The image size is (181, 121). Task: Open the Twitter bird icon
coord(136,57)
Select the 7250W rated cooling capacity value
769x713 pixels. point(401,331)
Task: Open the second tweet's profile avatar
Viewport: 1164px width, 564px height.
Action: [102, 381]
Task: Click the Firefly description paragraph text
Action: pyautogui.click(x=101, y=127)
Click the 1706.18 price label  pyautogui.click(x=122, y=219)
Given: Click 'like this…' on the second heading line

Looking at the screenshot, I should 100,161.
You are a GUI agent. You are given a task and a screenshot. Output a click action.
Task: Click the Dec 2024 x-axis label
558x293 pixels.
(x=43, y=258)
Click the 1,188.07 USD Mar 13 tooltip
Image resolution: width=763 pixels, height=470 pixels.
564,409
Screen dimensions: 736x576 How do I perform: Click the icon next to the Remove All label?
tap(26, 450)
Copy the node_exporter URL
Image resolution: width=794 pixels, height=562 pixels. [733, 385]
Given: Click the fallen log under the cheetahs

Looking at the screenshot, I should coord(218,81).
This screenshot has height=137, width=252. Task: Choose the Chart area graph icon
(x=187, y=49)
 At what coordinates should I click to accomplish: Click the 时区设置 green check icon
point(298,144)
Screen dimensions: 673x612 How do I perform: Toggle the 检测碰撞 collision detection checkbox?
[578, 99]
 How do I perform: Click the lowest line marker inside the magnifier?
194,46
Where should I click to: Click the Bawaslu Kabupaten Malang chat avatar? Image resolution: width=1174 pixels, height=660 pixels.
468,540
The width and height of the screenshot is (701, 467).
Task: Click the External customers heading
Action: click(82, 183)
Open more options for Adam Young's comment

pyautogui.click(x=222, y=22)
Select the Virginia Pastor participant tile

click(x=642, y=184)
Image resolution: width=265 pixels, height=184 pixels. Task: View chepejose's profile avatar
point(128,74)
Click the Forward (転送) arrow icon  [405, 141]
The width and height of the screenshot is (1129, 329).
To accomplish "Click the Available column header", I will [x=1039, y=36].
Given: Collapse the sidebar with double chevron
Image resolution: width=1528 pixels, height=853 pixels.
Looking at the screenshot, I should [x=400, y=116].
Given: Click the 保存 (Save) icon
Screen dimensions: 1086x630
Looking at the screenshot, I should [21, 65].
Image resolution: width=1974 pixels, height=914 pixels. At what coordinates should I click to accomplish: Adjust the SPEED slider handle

........

> [EXERCISE OBJECTIVE] A faithful copy of the lines from the line containing "Given: Collapse the" to the end of the data should be set down, both ends included, and nothing more.

> [EXERCISE ANSWER]
Given: Collapse the sidebar with double chevron
Image resolution: width=1528 pixels, height=853 pixels.
Looking at the screenshot, I should [x=400, y=116].
Given: Click the 保存 (Save) icon
Screen dimensions: 1086x630
Looking at the screenshot, I should [21, 65].
Image resolution: width=1974 pixels, height=914 pixels. At what coordinates should I click to accomplish: Adjust the SPEED slider handle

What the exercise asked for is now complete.